2) What will 4chan do with this?

And don't release, not even as alpha or beta, before mitigating those risks.

https://www.theverge.com/2023/1/31/23579289/ai-voice-clone-deepfake-abuse-4chan-elevenlabs

#AIethics #ethNLP

4chan users embrace AI voice clone tool to generate celebrity hatespeech

AI voice cloning software is improving rapidly — as is its accessibility. 4chan users recently discovered free software that lets them clone the voices of celebrities like Joe Rogan and Emma Watson, generating audio samples ranging from hatespeech to erotica.

The Verge
@emilymbender Sadly we live in a world where corporate harm is just the price everyone pays so VCs can get their returns, CEOs can get bonuses and the very wealthy can create monopolies to hold everyone but the very wealthy hostage.

@emilymbender

AI is a tool and it’s rather difficult to make sure that a digital tool won’t fall into the hands of someone with ill intent

Photoshop has been publicly available for years now, and people initially thought it would destroy the integrity of all photos

Now in retrospect we can see that it didn’t, it’s not unreasonable to see AI as a similar case

Dystopia is often more boring than we think it will be, in the case of photoshop we got airbrushed instagram photos

@zamallama @emilymbender Yes, but this misses Emily's point: there is an ethical responsibility to mitigate these harms. It's not sufficient to throw up hands and say "we can't stop people from misusing tools".
@mmisamore @zamallama @emilymbender You actually cannot. It's just matter of time - sources will leak, tool will be pirated or someone just will replicate it using basic principles from published papers/patents. And the more power a tool brings to you then faster it will get to the black market. Welcome to the cyberpunk. The most hilarious thing about this thread - the Deepfake-like tools are available for ages, used many times for defamation, steal, unauthorized access etc. and TS started moral panic just now.
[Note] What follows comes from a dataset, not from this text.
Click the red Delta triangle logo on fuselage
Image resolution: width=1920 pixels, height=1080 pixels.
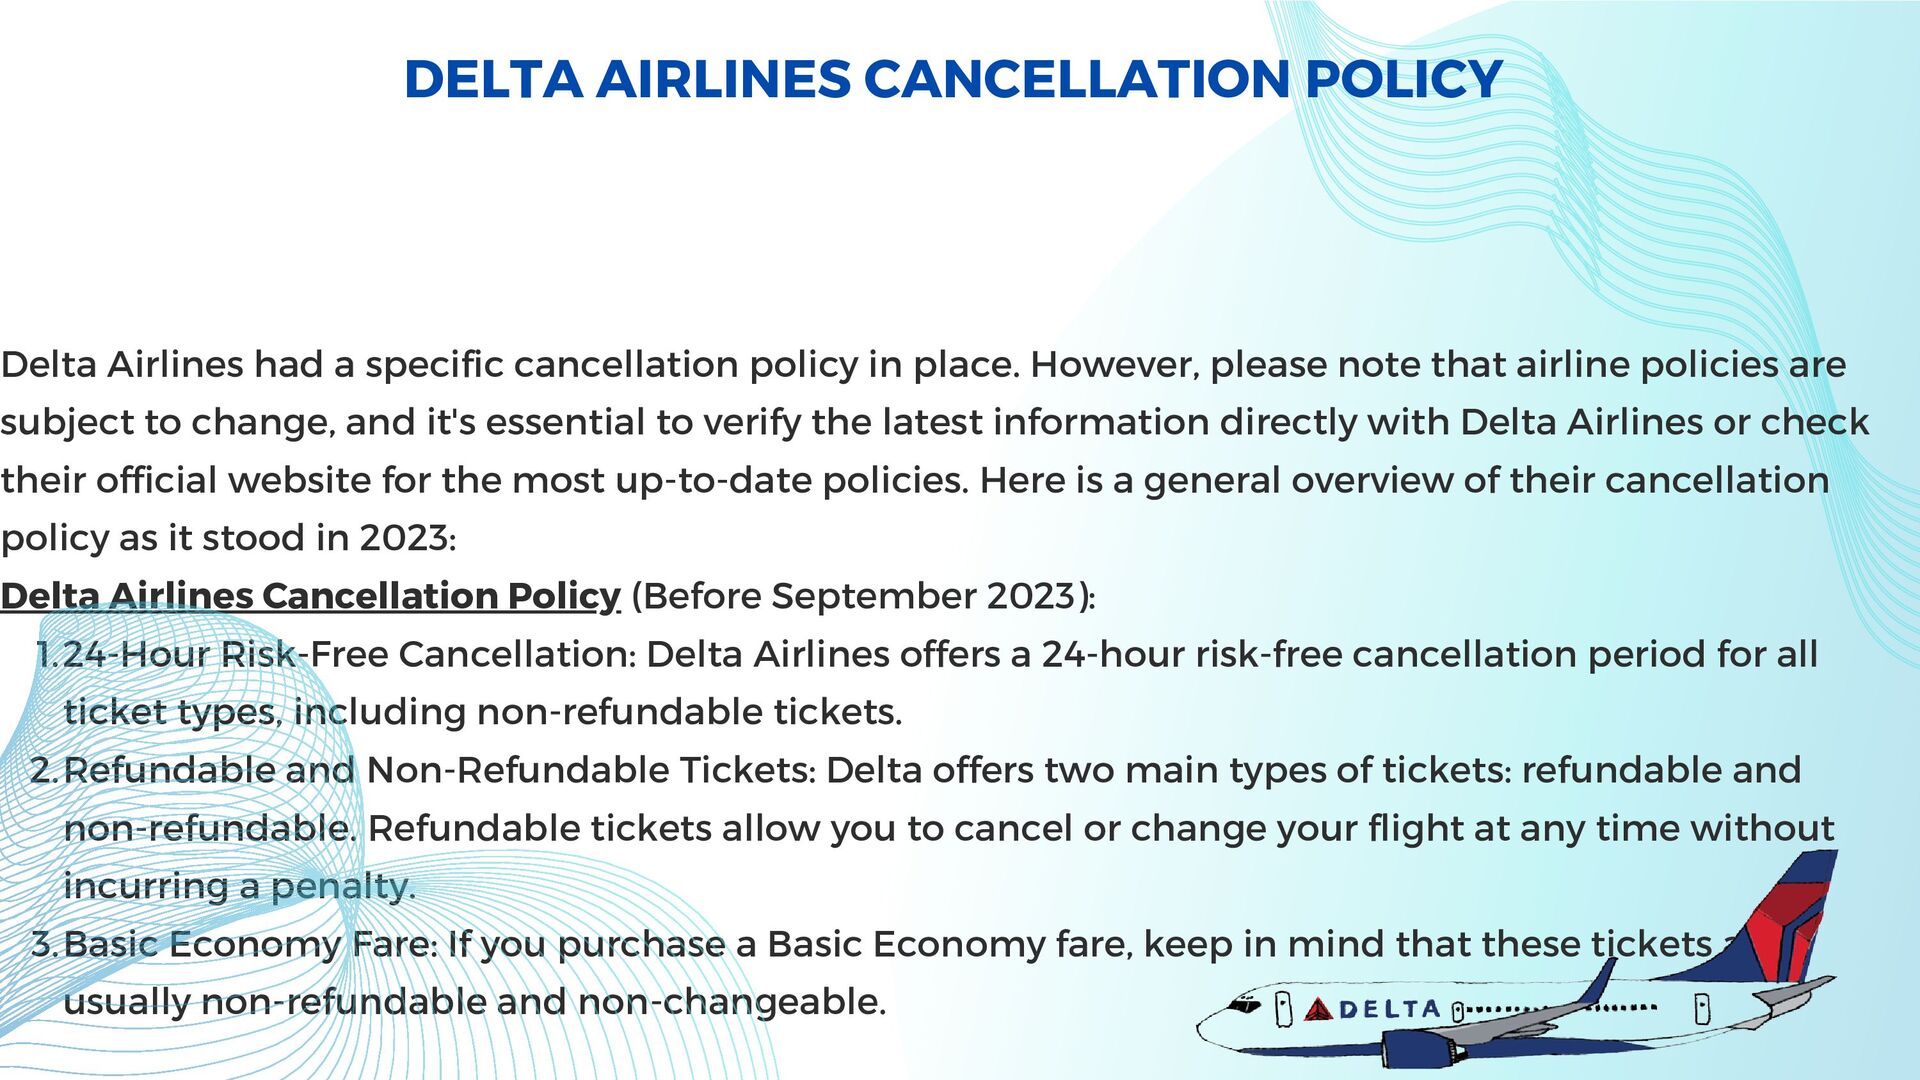1319,1009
And seems to be completely uneducated about how corp/society power imbalance works.

@mmisamore @zamallama @emilymbender

You wouldn't download a car...

Yes, yes I absolutely would...

Mitigating harms with technical solutions works how well and how often?

You mitigate these harms with social and economic solutions not technical ones that people will engineer their way around.
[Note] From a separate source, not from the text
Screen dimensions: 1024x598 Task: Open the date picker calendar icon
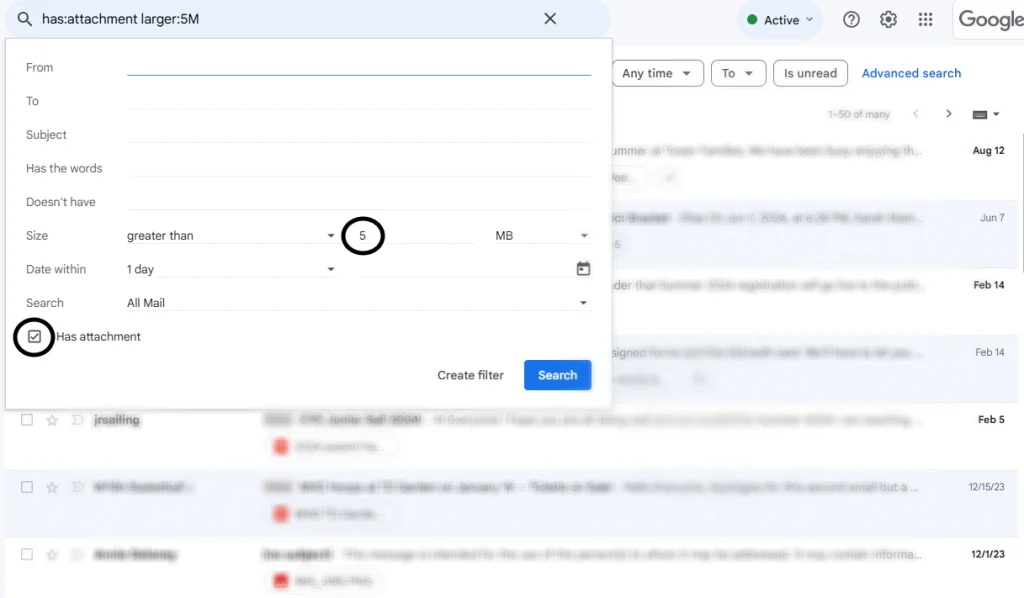point(583,269)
@zamallama @emilymbender This is a common but inexact comparison, I think, for a few reasons (e.g., Photoshop requiring more skill to manipulate images than it takes to type a prompt into an AI tool). A more apt comparison might be another Adobe tool, Voco, which was demoed but never released to the public: https://en.wikipedia.org/wiki/Adobe_Voco
Adobe Voco - Wikipedia

@scotian @emilymbender

I watched a 13 minute long face swap tutorial in the 8th grade and used my 🏴‍☠️ copy of Photoshop

I was able to do a convincing face swap my math teacher for a meme in less than two hours

With all the updates since then it’s even easier now, there’s free apps that do what photoshop was doing back then

I can doctor iMessage screenshots in my default photos app now lol

@zamallama @emilymbender Right, that's where we ended up after ~30 years since the initial release of Photoshop. And we are all 30 years wiser in terms of spotting this stuff.
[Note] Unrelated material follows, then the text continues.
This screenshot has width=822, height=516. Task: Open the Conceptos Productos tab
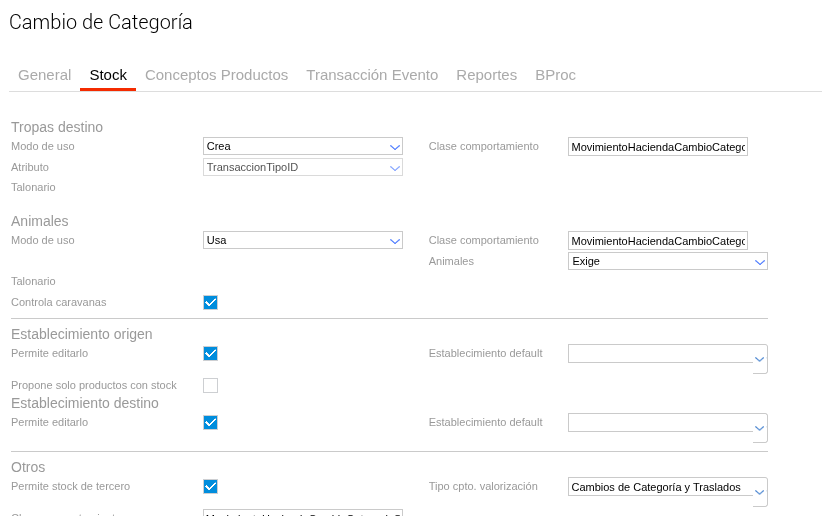[216, 75]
My point is it's a slightly strained comparison because these AI tools are, relatively, much newer, easier to use, and collectively we have not developed our spidey senses to know what is and isn't legitimate. So trying to build a smart, consistent ethical framework makes sense (as a first step, not an afterthought).

@scotian @emilymbender

Yeah I agree that would be good, I’m just saying typically new technology doesn’t go the scifi dystopia/utopia route like people expect it to

The internet could’ve made most colleges obsolete, instead we pay to watch professors hit play on YouTube videos

Social media could’ve created a united global community, instead we got a loneliness epidemic

Widespread surveillance ends up being used to serve you tailored ads, etc

AI will probably follow suit

@zamallama @emilymbender Absolutely. We don't have to stop the march of technological progress, so long as we give due consideration to possible harms that could be introduced. In this sense, Photoshop is a good exemplar of society (eventually) getting it right, e.g., newsrooms introduced policies about sourcing and verifying images before publishing that account for possible digital manipulation.
@zamallama @emilymbender
It's realatively easy to spot a photoshopped image, but probably less so for AI output. For many devs, the focus of the technology seems to be to make it undetectable, not to make it useful.

@pshanks @emilymbender

You’re oversimplifying things, in various use cases being undetectable makes AI more useful, including:

- Customer service chatbots
- Language translation
- Personal assistants
- Sales/marketing representatives
- Video game AI
- Virtual news anchors
- Virtual interviewers/recruitment bots
- Virtual therapists
- Voice-controlled devices
- Content creation for social media

(This list was written by ChatGPT)

@emilymbender I absolutely agree about the ethics, but I hadn’t heard of this, so had to try it - and holy s**t it’s good. I work with dyslexic teens, and the number of times I have to convince them to use immersive reader even if it can sound “weird”.. this is a million times better, even with fiction and poetry. Opens up a new world for people with reading difficulties or visually impaired.
@emilymbender What safeguards are possible in these cases? This is essentially a general issue with any voice synthesis. Are detection programs enough? The company's other idea of limiting who can use their tech sounds unfeasible and really counter to why people develop software in the first place.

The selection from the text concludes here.